Why are some states losing people, even as the country continues to grow? Jobs, jobs, jobs (and, in some cases, aging).

A pedestrian stands on a street corner in West Virginia, which has been hard-hit by the decline of the coal mining industry.
(AP/David Goldman)
Most states are gaining residents, but a few have lost population in recent years. None are seeing major losses, but it looks as if some states' populations will continue to stagnate or slowly decline in the years to come.

The latest U.S. Census Bureau estimates indicate that the nation’s overall population grew by about 2.5 million over the 12-month period ending last July.

The reason some states are experiencing population loss vary. Some have weak economies and are losing workers who seek opportunities elsewhere. In others, growth is held back by an aging population.

Here's a closer look at the states that lost population last year and what’s behind their declines:


A growing number of people are choosing to leave the Land of Lincoln. Illinois lost an estimated 22,194 residents in 2015, by far the largest decline of any state.

The losses, which accelerated from 2014, are partly driven by the state’s economy and a labor market that’s weaker than most other states. Fred Giertz, a University of Illinois economist, said he suspects some job seekers are opting to retire early and move to warmer climates. Much of the state’s economy, outside of the Chicago metro area, is tied to either manufacturing or agriculture -- two sectors that aren’t generating many jobs.

“Chicago has fairly good prospects,” said Giertz. “Downstate Illinois is more like the rest of the Midwest and is declining.”

Illinois’ net migration rate (-5.2 per 1,000 population) was lower than all other states, with the exception of Alaska.

One might be tempted to link the population losses to the state’s fiscal woes. Giertz, however, said he doesn’t think that it’s leading residents to move out -- at least not yet.



West Virginia

West Virginia’s population has remained relatively flat for decades, and that isn’t likely to change anytime soon. 

The state fared better economically than most of the country during the Great Recession, enjoying small population gains as a result. More recently, though, the state has recorded slight declines in each of the past three years. Last year, West Virginia suffered the largest year-over-year percentage loss (-0.25 percent) of any state.

One major driver of that decline has been the state’s hard-hit coal mining industry. An expanding natural gas sector has helped, but job creation hasn’t met expectations or offset coal mining losses, said Christiadi, a West Virginia University demographer and economist who goes by one name.
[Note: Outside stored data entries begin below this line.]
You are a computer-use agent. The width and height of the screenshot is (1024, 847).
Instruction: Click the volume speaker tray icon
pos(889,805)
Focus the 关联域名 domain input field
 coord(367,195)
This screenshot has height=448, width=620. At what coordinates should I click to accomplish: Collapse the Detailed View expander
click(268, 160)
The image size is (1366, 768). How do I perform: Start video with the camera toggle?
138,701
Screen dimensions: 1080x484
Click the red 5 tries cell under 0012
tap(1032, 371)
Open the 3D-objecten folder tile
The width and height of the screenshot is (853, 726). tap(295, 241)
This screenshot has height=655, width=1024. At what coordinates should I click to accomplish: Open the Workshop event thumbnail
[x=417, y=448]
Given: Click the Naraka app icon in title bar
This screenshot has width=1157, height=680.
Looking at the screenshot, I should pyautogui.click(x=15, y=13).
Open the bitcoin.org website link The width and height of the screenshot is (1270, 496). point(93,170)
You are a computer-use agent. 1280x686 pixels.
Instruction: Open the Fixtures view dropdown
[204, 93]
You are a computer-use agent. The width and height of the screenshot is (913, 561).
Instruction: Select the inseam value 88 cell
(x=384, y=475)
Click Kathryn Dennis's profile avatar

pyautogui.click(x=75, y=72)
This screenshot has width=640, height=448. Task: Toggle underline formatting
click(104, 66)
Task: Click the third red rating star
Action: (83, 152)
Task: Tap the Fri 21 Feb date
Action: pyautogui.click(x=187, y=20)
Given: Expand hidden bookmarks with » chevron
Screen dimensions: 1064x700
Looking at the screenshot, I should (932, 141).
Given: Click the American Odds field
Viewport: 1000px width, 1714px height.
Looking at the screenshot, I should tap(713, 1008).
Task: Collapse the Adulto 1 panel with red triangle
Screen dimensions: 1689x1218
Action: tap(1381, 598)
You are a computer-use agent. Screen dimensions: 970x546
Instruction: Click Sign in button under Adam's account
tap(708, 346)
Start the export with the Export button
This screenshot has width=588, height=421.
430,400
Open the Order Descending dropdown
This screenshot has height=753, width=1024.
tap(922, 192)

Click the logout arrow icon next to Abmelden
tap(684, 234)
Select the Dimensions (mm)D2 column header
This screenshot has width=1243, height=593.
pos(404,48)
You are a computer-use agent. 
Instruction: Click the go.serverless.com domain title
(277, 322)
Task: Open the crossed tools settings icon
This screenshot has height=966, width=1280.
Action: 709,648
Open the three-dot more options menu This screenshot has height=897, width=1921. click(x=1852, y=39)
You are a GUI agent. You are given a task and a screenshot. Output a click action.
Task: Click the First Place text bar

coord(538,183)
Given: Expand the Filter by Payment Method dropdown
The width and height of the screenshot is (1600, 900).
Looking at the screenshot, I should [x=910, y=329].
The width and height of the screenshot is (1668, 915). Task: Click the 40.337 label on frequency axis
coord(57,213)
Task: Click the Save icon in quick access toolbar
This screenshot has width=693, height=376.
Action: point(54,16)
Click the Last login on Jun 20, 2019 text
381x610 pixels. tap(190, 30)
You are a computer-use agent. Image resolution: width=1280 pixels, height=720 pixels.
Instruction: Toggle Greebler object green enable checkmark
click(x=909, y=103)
Economic opportunities and wages are frequently more attractive elsewhere, prompting workers to leave, said Christiadi. A net total of more than 27,000 people (up from 17,000 in 2013) migrated out-of-state each of the past two years.

Compounding matters is the fact that the state’s population is one of the nation’s oldest. West Virginia and Maine were the only two states where deaths exceeded births last year, according to Census estimates.

“Hoping to get more jobs from the mining and natural gas industry is just not that reliable,” said Christiadi. “Unless the economy picks up the pace, I expect to see gradual population losses continue.”




A sluggish economy has played a large role in holding back Connecticut, which experienced slight population losses each of the past two years.

Domestic migration losses have accelerated, with the state losing a net total of about 27,000 residents each of the past two years -- up from 17,000 in 2013 and 19,000 in 2012.

Fred Carstensen, an economics and finance professor at the University of Connecticut, attributed the uptick to a lag effect from mostly long-term unemployed workers choosing to leave the state for job opportunities. “It took people a while to get their arms around the reality that things were not going back for them,” he said.

Many relocated workers are likely young professionals who either can’t land their first jobs in Connecticut or leave the state for promotions.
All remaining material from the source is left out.